Salvador Dali is among the most versatile and prolific artists of the twentieth century. Though chiefly remembered for his painterly output, in the course of his long career he successfully turned to sculpture, printmaking, fashion, advertising, writing, and, perhaps most famously, filmmaking in his collaborations with Luis Bunuel and Alfred Hitchcock. Dali was renowned for his flamboyant personality as much as for his undeniable technical virtuosity. In his early use of organic morphology, his work bears the stamp of fellow Spaniards Pablo Picasso and Joan Miró. His paintings also evince a fascination for Classical and Renaissance art, clearly visible through his hyper-realistic style and religious symbolism of his later work. Dali is most often associated with the Surrealist movement, despite his formal expulsion from the group in 1934 for his reactionary political views.
Freudian theory underpins Dali’s attempts at forging a formal and visual language capable of rendering his dreams and hallucinations. These account for some of the iconic and now ubiquitous images through which Dali achieved tremendous fame during his lifetime and beyond.
Obsessive themes of eroticism, death, and decay permeate Dali’s work, reflecting his familiarity with and synthesis of the psychoanalytical theories of his time. Drawing on blatantly autobiographical material and childhood memories, Dali’s work is rife with often ready-interpreted symbolism, ranging from fetishes and animal imagery to religious symbols.
Dali subscribed to Surrealist André Breton’s theory of automatism, but ultimately opted for a method of tapping the unconscious that he termed “critical paranoia,” a state in which one could cultivate delusion while maintaining one’s sanity. Paradoxically defined by Dali himself as a form of “irrational knowledge,” the paranoiac-critical method was applied by his contemporaries, mostly Surrealists, to varied media, ranging from cinema to poetry to fashion.
Honey is Sweeter than Blood (1927)
Artwork description & Analysis: Dali’s first surreal painting, Honey is Sweeter than Blood, shows a marked progression away from Cubism toward the depiction of subconscious obsessions. Dali’s preoccupations with decadence, death, and immortality returned repeatedly in future works. This painting was made between Dali’s first visits to Paris where he was socializing with artists who would found the Surrealist movement.
Oil on canvas
Retrospective Bust of a Woman (1933)
Artwork description & Analysis: Retrospective Bust of a Woman exemplifies Dali’s found object sculptures in which the original materials would be recontextualized through a process of assembly and composition. This piece was constructed around an inkstand, atop which was placed a replica of figures from Jean-Francois Millet’s painting The Angelus (1857-1859). Dali was fixated on this painting, deeming it a marvelous representation of sexual repression, which he worked compulsively to unleash. The necklace draped around the bust is made from a zoetrope strip, indicating the potential for movement in a still object as well as Dali’s interest in film.

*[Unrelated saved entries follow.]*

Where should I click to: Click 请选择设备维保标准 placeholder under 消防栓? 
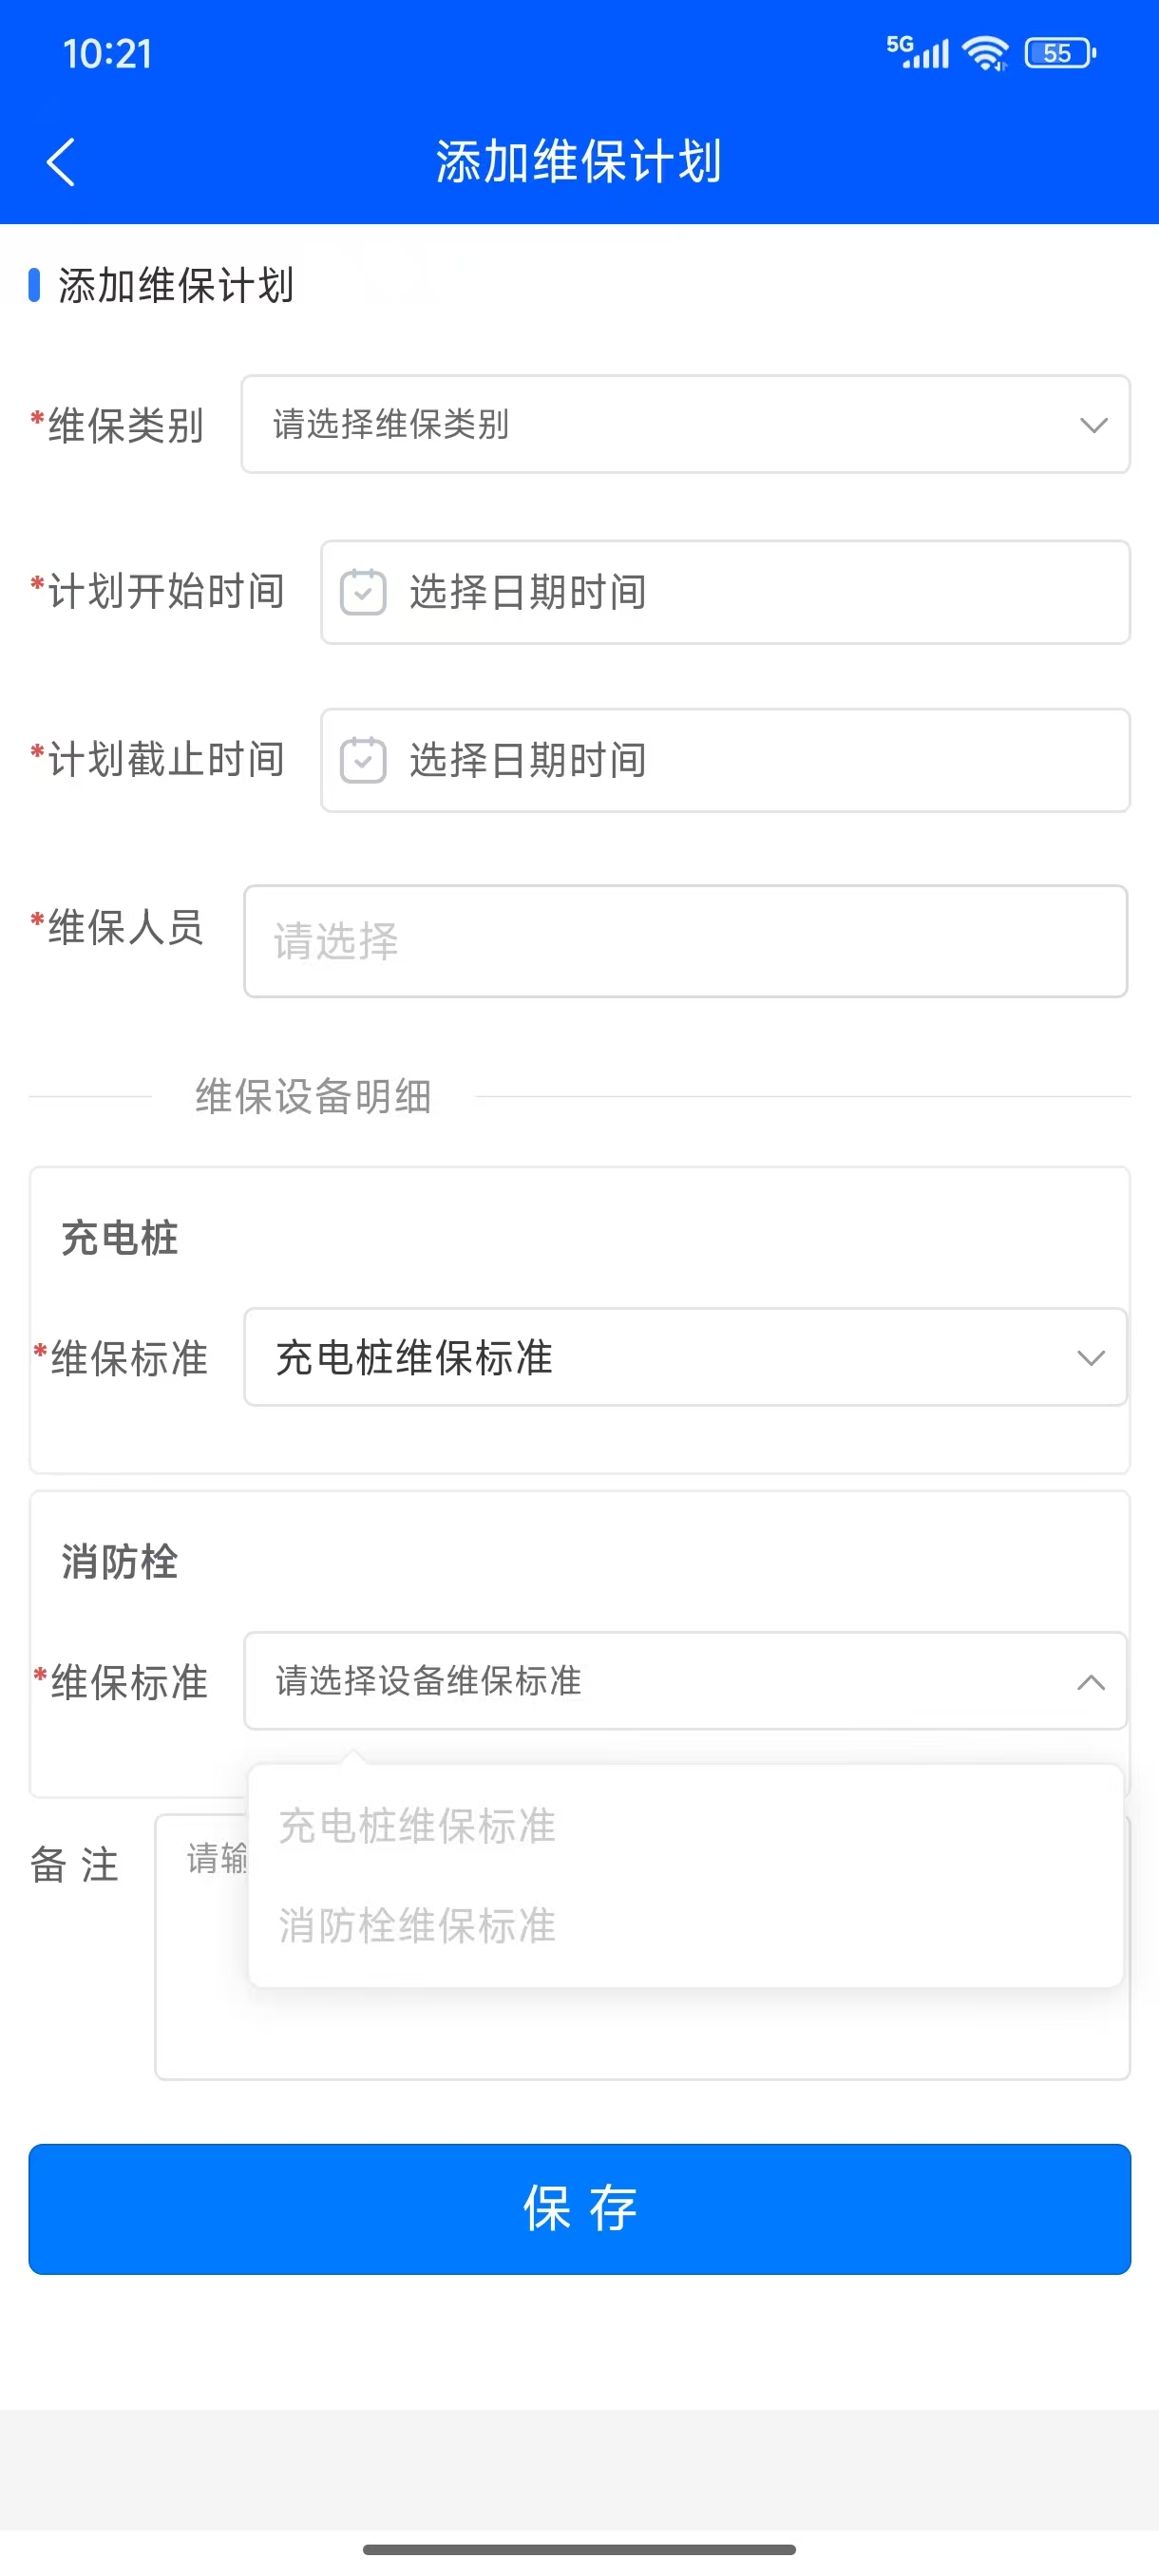click(428, 1681)
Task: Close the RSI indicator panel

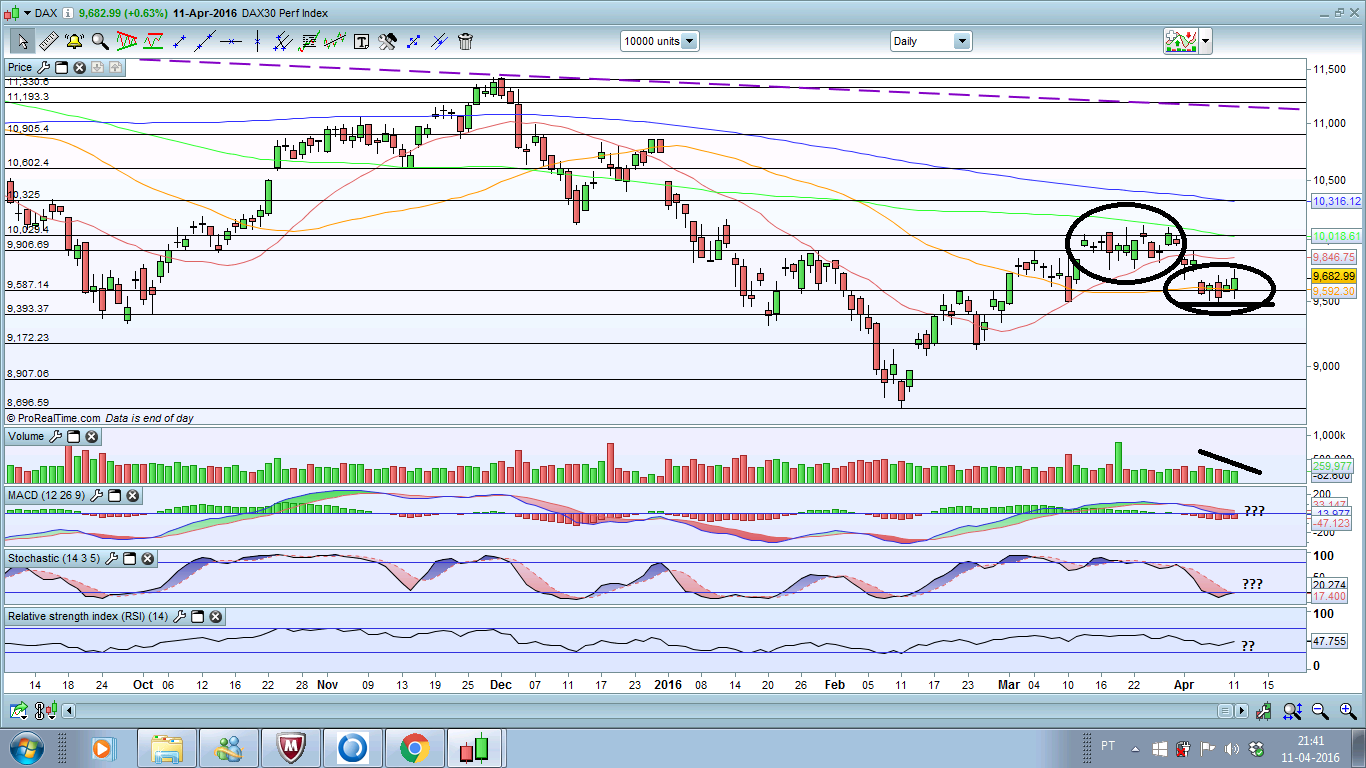Action: (215, 617)
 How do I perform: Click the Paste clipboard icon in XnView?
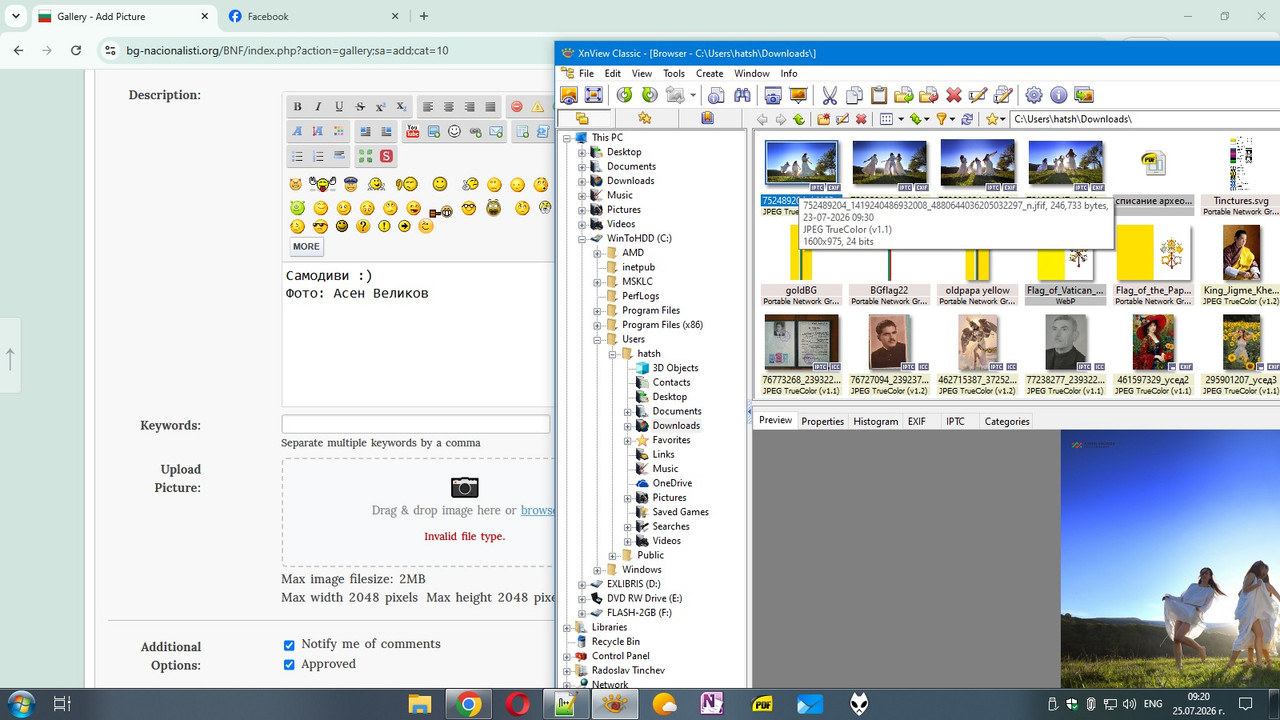point(879,95)
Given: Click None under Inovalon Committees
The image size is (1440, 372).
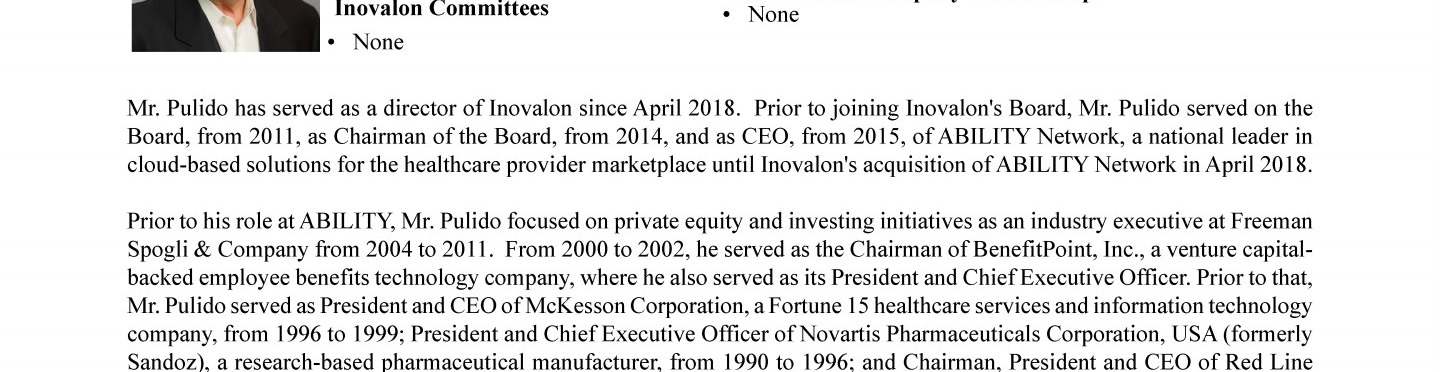Looking at the screenshot, I should pyautogui.click(x=378, y=42).
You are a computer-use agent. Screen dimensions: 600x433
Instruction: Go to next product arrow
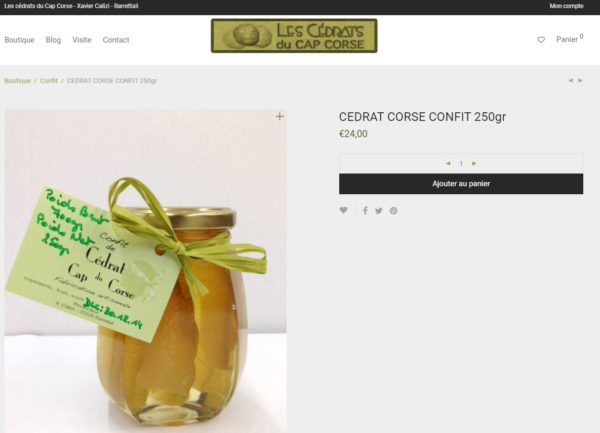coord(580,80)
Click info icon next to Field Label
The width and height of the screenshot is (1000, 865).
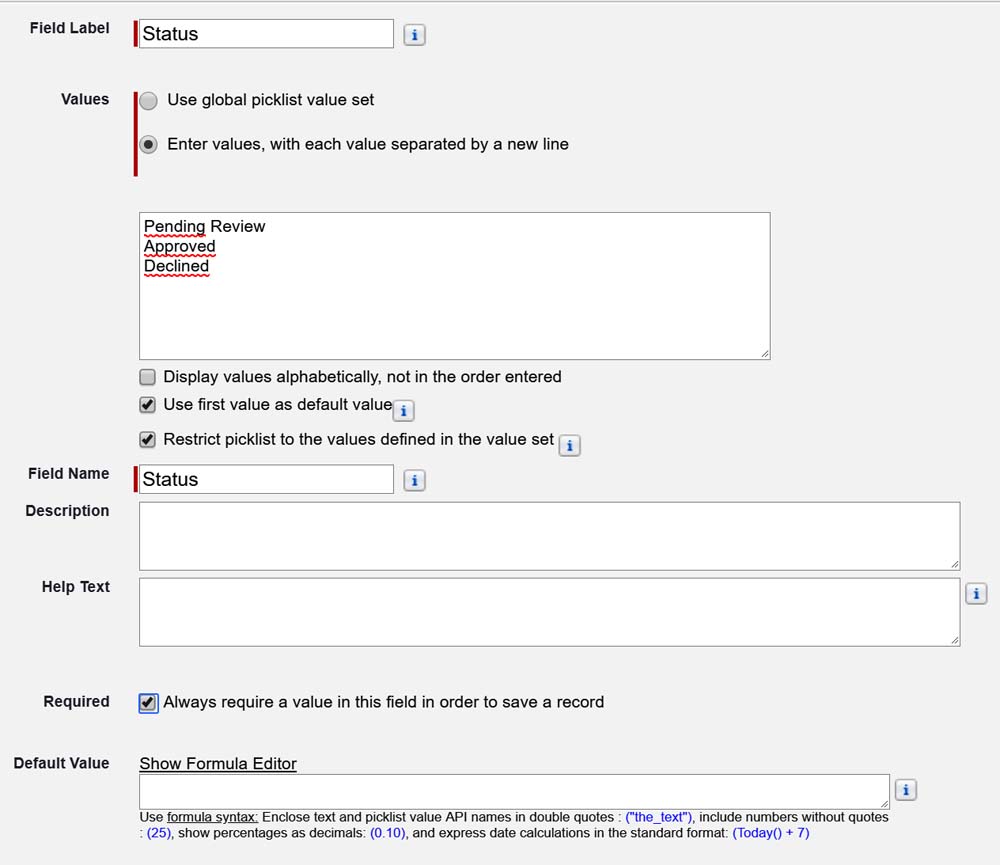[x=414, y=35]
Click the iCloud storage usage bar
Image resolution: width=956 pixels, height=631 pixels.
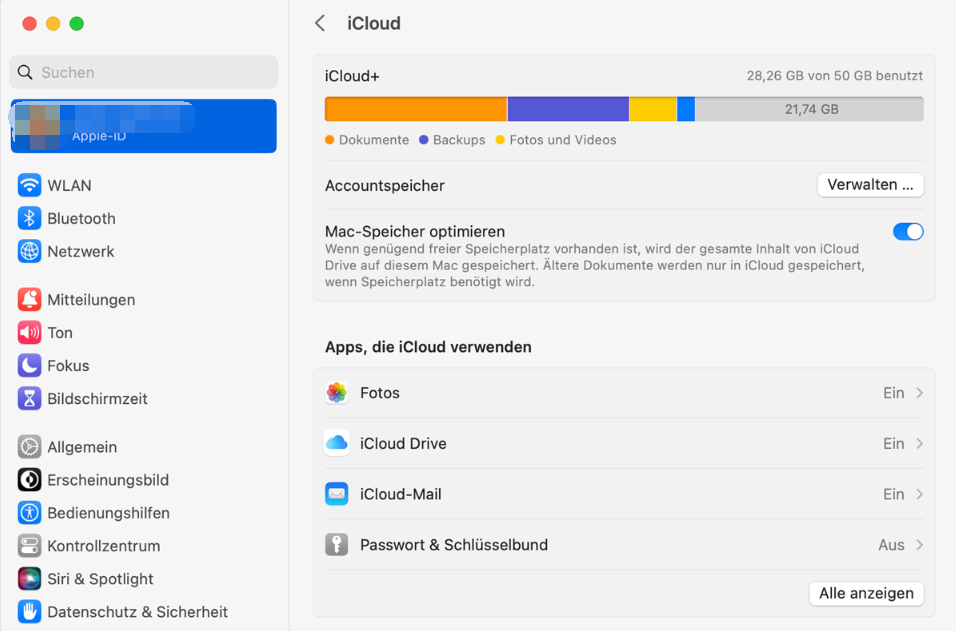[623, 108]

Painted porcelain, bread, corn, feathers, paint on paper, beads, ink stand, sand, and two pens – Museum of Modern Art, New York
The Persistence of Memory (1931)
Artwork description & Analysis: This iconic and much-reproduced painting depicts time as a series of melting watches surrounded by swarming ants that hint at decay, an organic process in which Dali held an unshakeable fascination. The important distinction between hard and soft objects, associated by Dali with order and putrefaction respectively, informs his work method in subverting inherent textual properties: the softening of hard objects and corresponding hardening of soft objects. It is likely that Dali was using the clocks to symbolize mortality (specifically his own) rather than literal time, as the melting flesh in the painting’s center is loosely based on Dali’s profile. The cliffs that provide the backdrop are taken from images of Catalonia, Dali’s home.
Oil on canvas – Museum of Modern Art, New York
“Knowing how to look is a way of inventing.”